Jonathan Edwards says in his book Religious Affections that the chief of all signs of true and saving grace is Christian practice. He makes his argument on numerous texts, beginning with “by their fruits you will know them” (Mat. 7:16). He goes on to say that Jesus gives others the right to judge us on our Christian practice based on Matthew 5:16 (“Let your light shine before others that they see your good works . . .”). What I find fascinating about this is what Jesus sandwiched between the two statements about good works and bearing fruit.
Half of Matthew 6 is focused on “beware of practicing your righteousness before other people in order to be seen by them.” The three big areas of this practice is giving, prayer, and fasting–some of the foundational practices of biblical spirituality. He tells them not to do them before other people but before the Father who sees and rewards in secret.
It seems on the surface that Jesus could be taken as contradicting himself here. In Matthew 5, good works are do be done before men. In Matthew 7, the fruit of our Christian lives ought be seen and verifiable by others. But in Matthew 6, Jesus is warning his followers to not let their practices be seen before men to be seen by them.

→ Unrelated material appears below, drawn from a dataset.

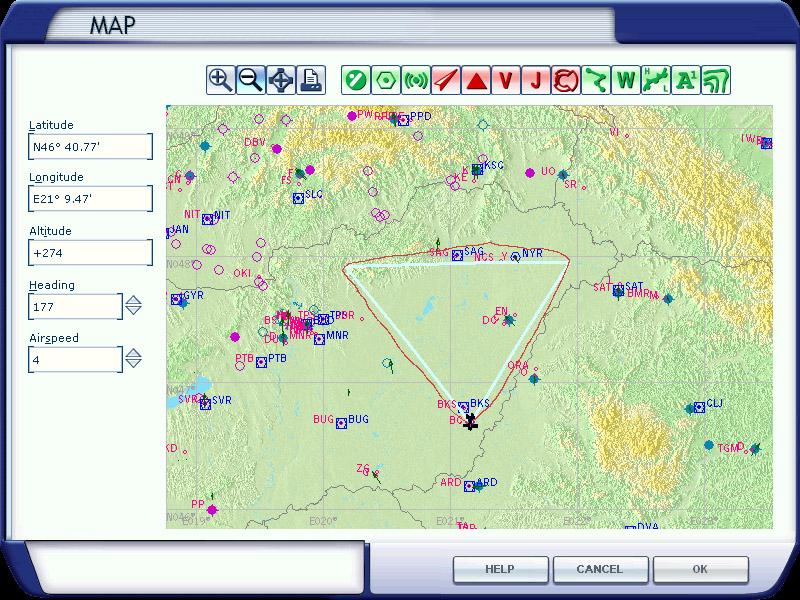Image resolution: width=800 pixels, height=600 pixels.
Task: Click the Zoom In magnifier icon
Action: (220, 80)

How would you respond to someone who is confused over this matter? How do you let your light shine before others in such a way that the good works seen by men at the same time do not violate the commands to practice righteousness before men and lose your reward from the Father in heaven? If by the fruit of our Christian practice people will be able to judge we genuine professors, how do we do that without a kind of practice before others that judges us as hypocrites (as seen in Matt. 6)?